Friday, October 15, 2010

The Beginning/The End

Tomorrow marks the last Farmers' Market for Skeeter Farm this season! We will be at the Vancouver West End market from 9-2 tomorrow (in case you're around and want to say hi). Which means that tonight was the last big market harvest (which we completed by headlamp just after the sun went down).

Fall is a strange time at the farm. Stuff is dying out in the field and we are all feeling a lot of burnout. The last crop to come off the farm will be the pumpkins (we’ve got massive jack-o-lanterns and nice sugar pumpkins this year), which really do seem to indicate the end of the season.
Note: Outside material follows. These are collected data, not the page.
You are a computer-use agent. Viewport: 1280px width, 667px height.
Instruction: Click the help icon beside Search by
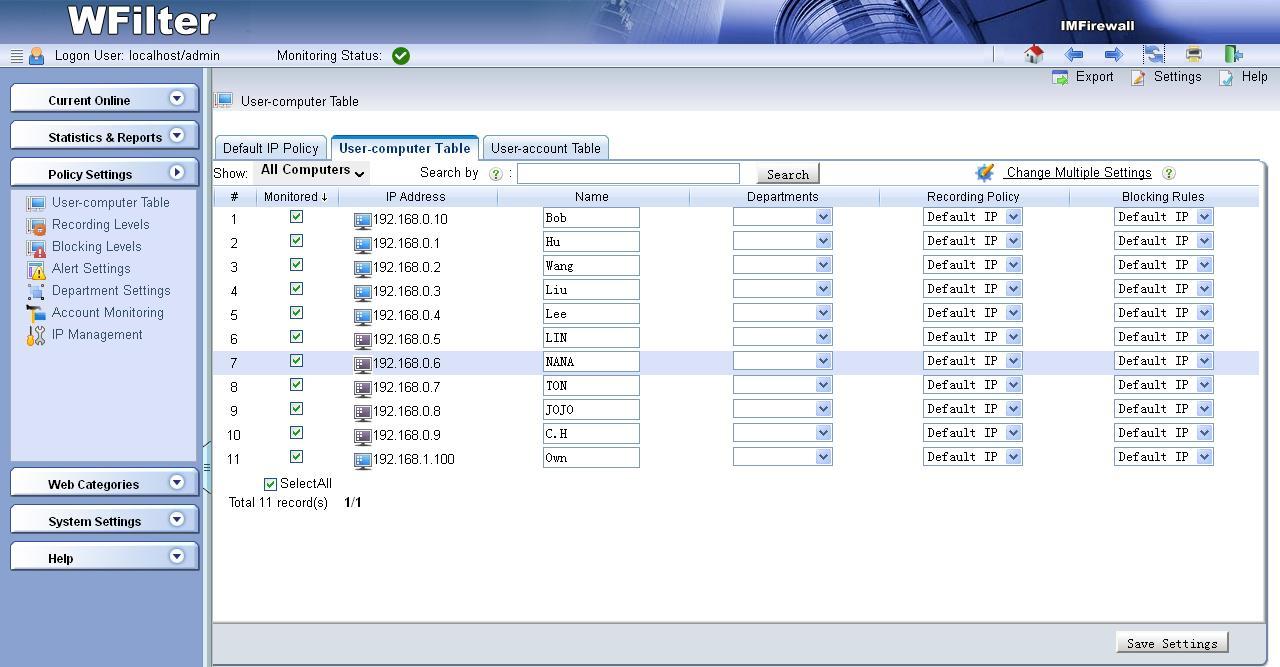click(495, 174)
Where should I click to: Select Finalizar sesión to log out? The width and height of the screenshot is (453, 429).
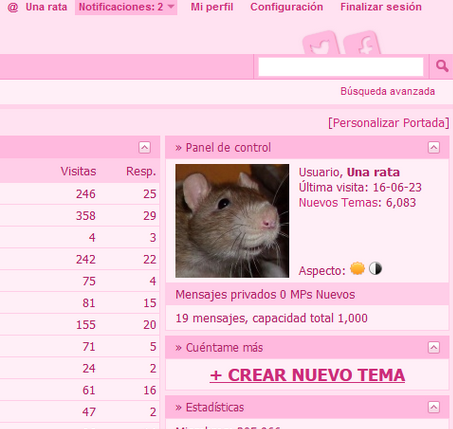point(381,7)
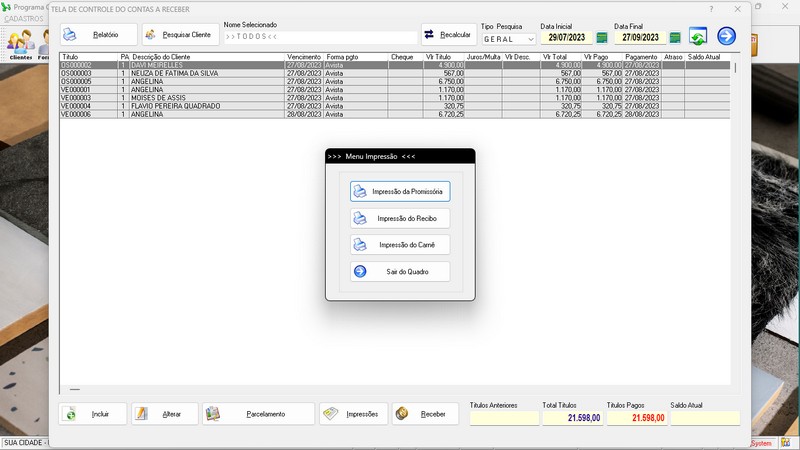Select Impressão do Carnê

pos(400,244)
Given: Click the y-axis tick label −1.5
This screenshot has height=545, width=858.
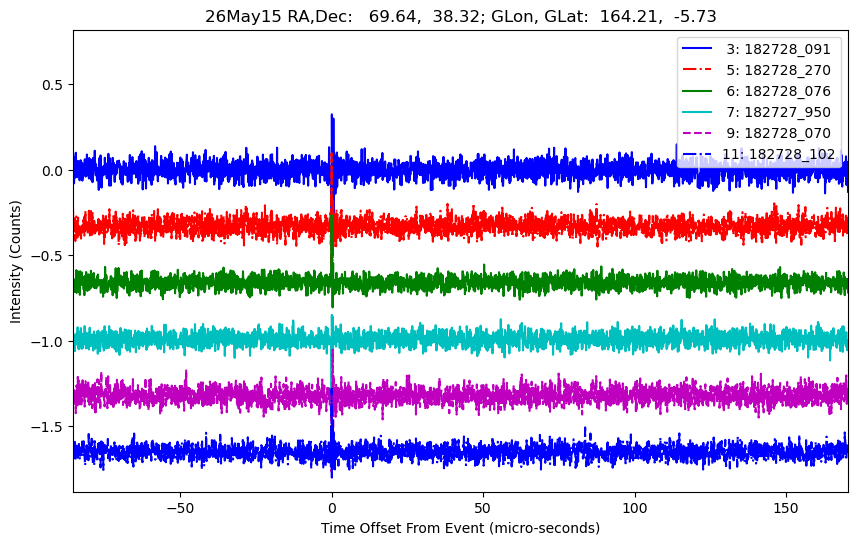Looking at the screenshot, I should pyautogui.click(x=47, y=427).
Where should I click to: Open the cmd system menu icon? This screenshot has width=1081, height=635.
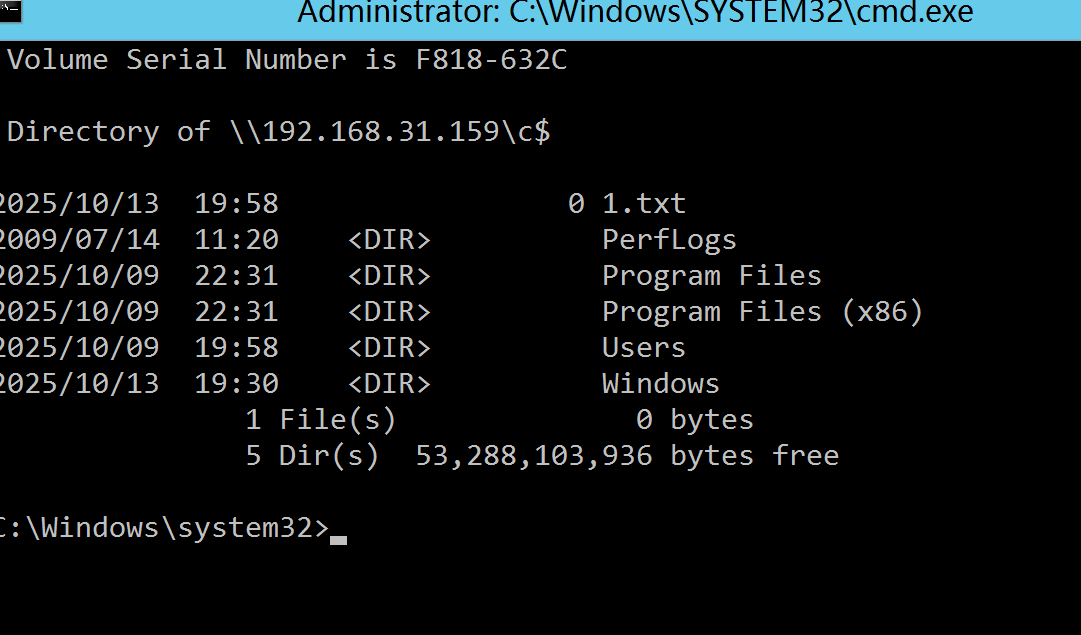coord(9,12)
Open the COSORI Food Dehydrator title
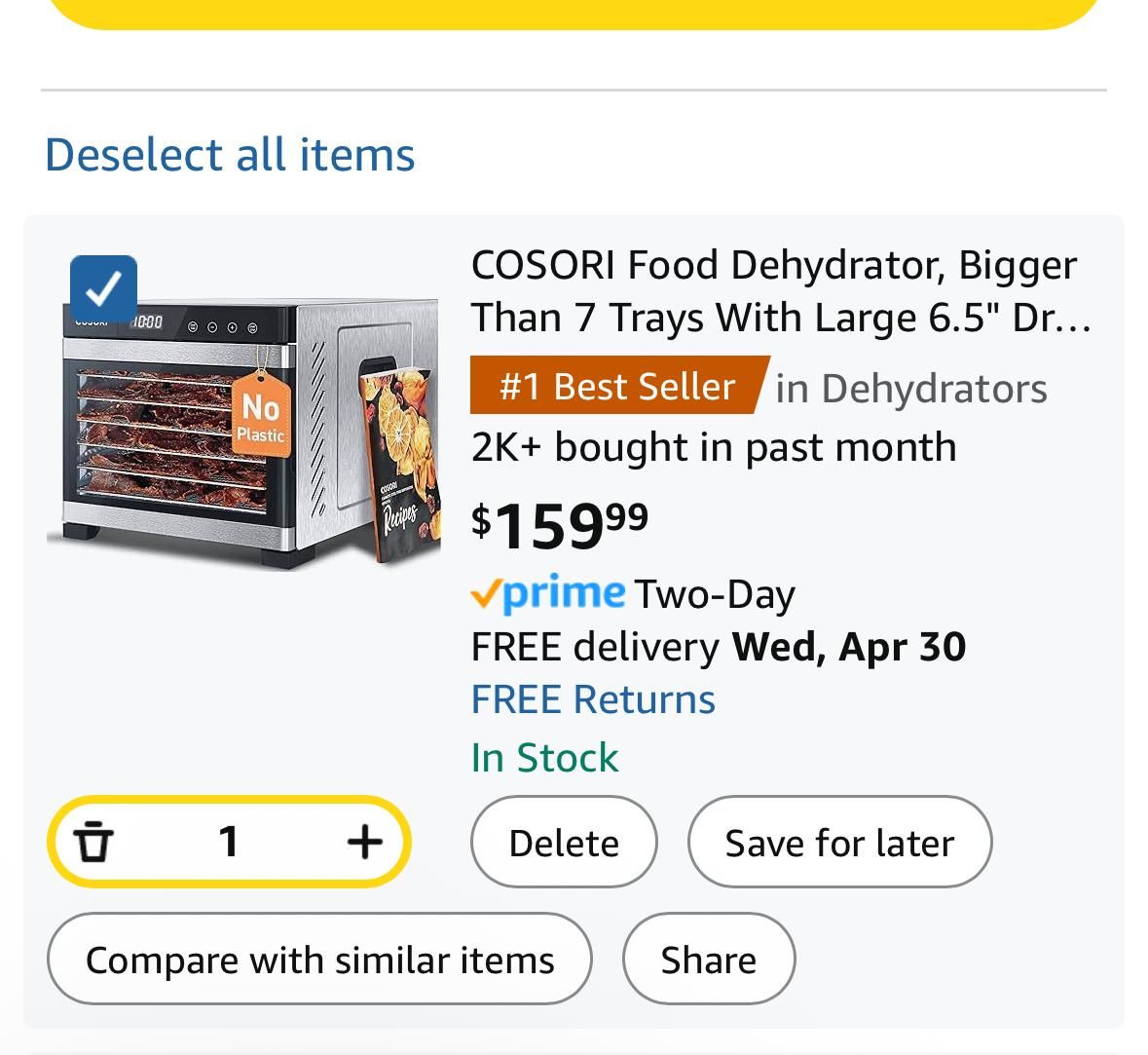 point(782,291)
At the same time that 2010 is wrapping up, we are already beginning the next season, planning for our 2011 CSA program, preparing the fields for planting in the early spring...and even planting some seed now. Amanda and I took advantage of the fantastic weather this October has been serving up and got our first crop of 2011 in the ground this week - Garlic. We chose to plant two varieties: Northern Quebec and Chesnok Red. Both have received rave reviews in terms of flavour. 

Amanda getting down with garlic (its important to plant straight, right?)

 Northern Quebec variety (massive cloves of deliciousness!)

Although this week marks the end of our 2010 markets, we still do have one CSA delivery coming your way, which will be on October 31st. In between now and then we have come exciting stuff happening in our lives...

Hannah and her long time partner Dutch, (official photographer/tech support for Skeeter Farm), are tying the knot in a rather unconventional manner. How Hannah managed to pull off planning a "wedding" while farming and working a full time job is beyond me...but it's all set for next weekend (wedding in is quotations because I know I'm not supposed to call it that). So congratulations to a fantastic couple on their upcoming union!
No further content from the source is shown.